_Task item:_
Please report every line in the material below where the word "computer" is found.

_Material for the task:_
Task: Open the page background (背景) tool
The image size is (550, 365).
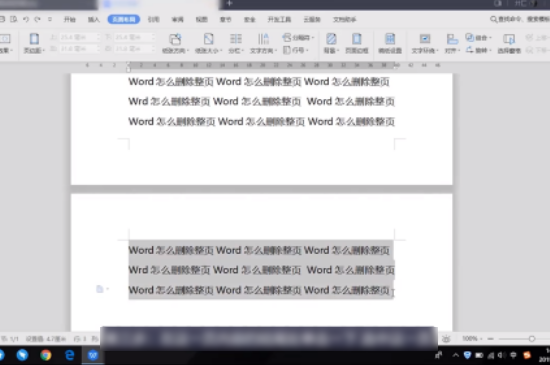Action: click(331, 39)
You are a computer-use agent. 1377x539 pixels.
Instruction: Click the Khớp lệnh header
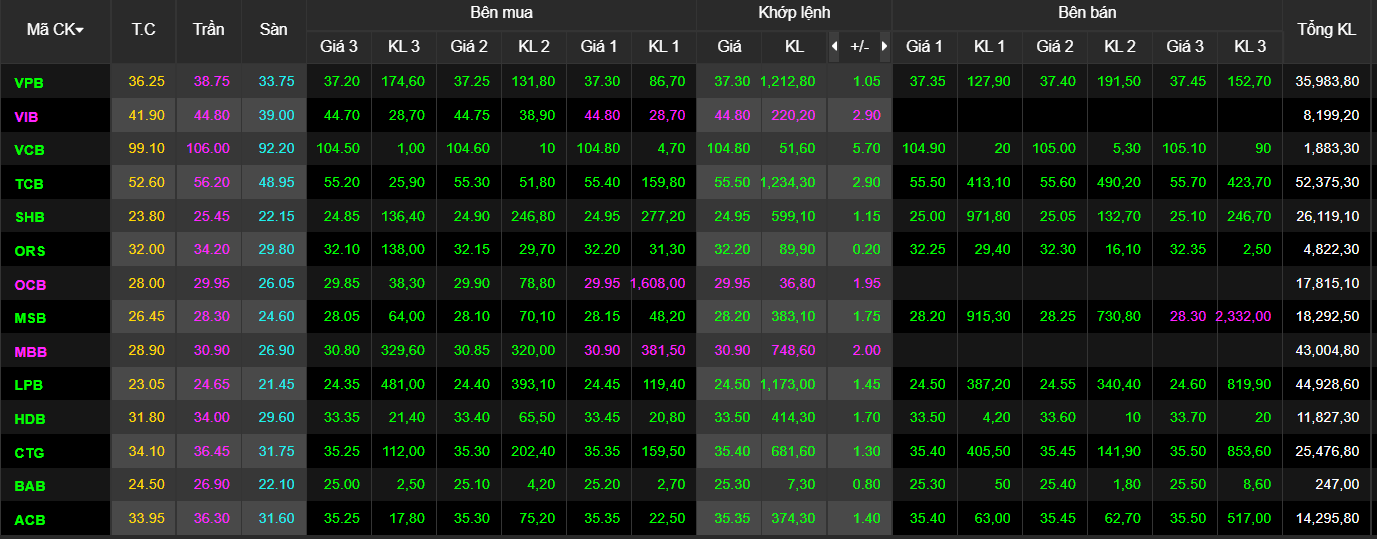click(x=793, y=13)
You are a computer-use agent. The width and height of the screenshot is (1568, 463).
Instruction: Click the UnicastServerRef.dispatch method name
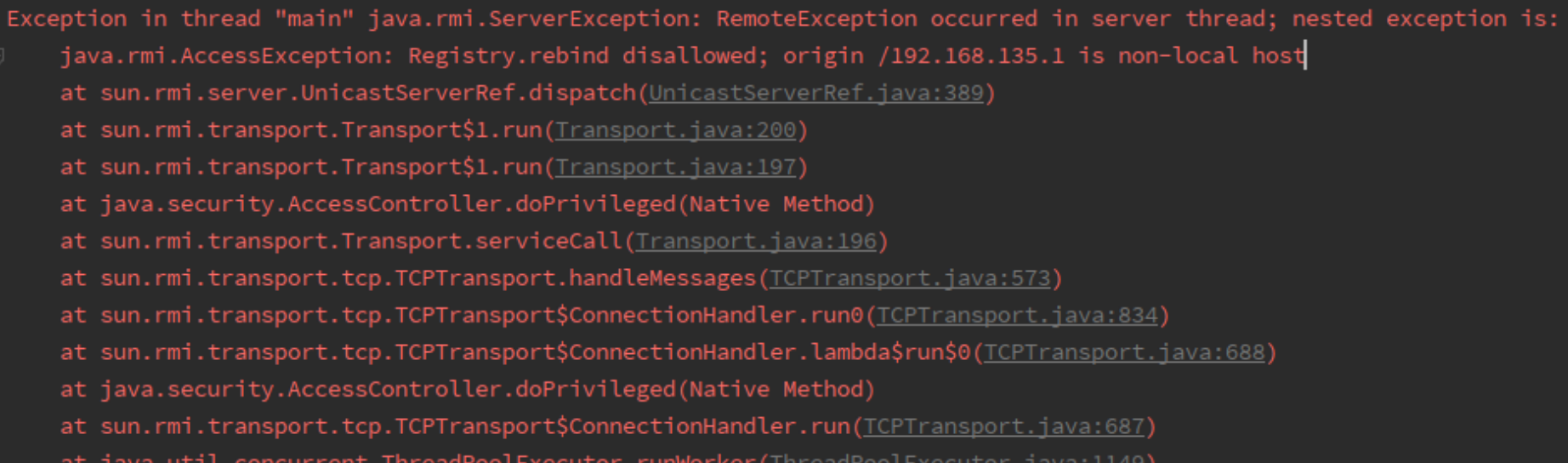tap(468, 93)
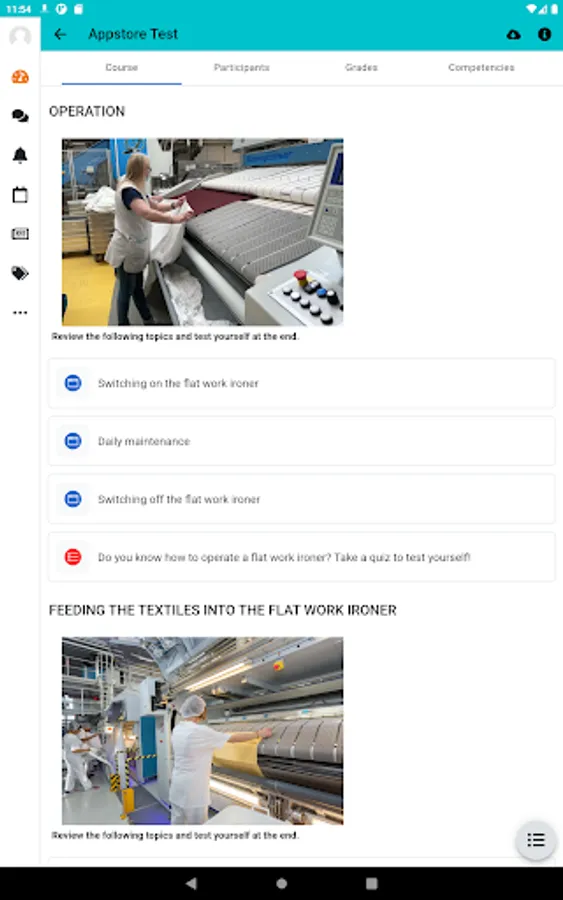The width and height of the screenshot is (563, 900).
Task: Tap the back arrow beside Appstore Test
Action: click(x=60, y=34)
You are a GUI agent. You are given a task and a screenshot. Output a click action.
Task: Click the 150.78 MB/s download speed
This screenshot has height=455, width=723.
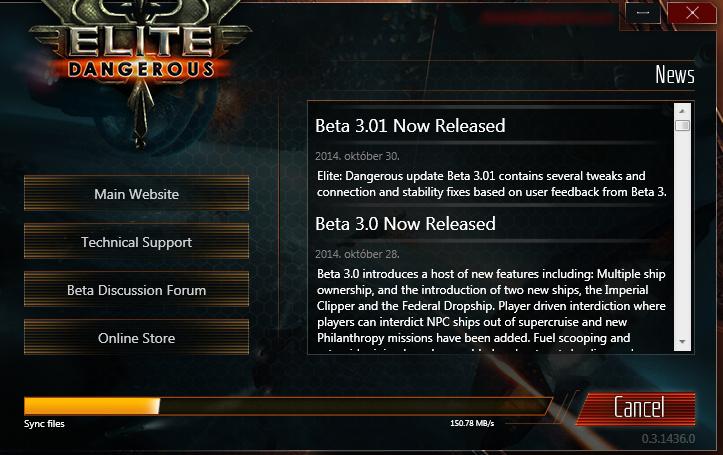pos(472,423)
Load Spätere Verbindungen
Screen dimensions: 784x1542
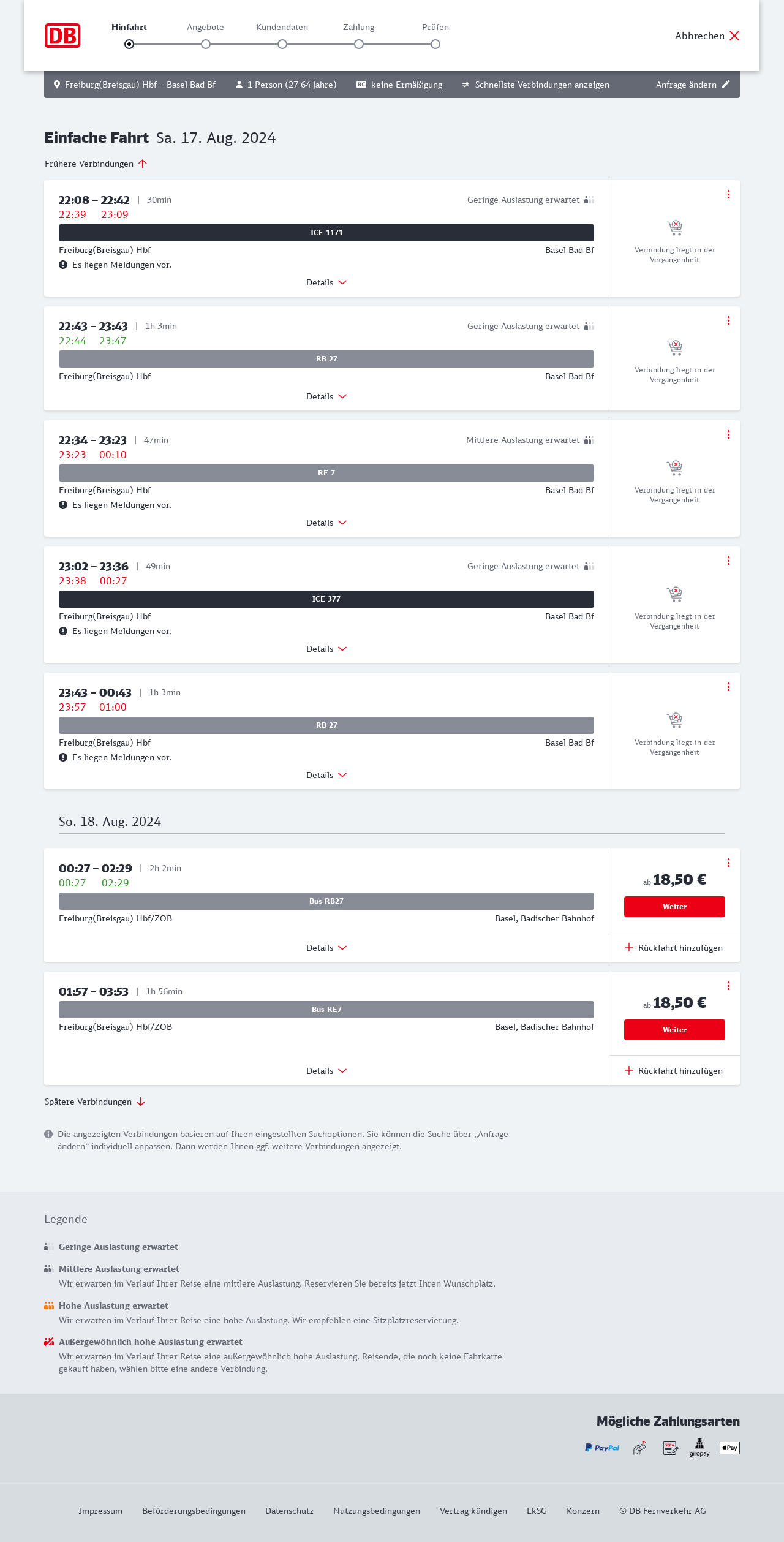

_Written response:_
You are a computer-use agent. 1377x539 pixels.
You are a computer-use agent. The width and height of the screenshot is (1568, 463).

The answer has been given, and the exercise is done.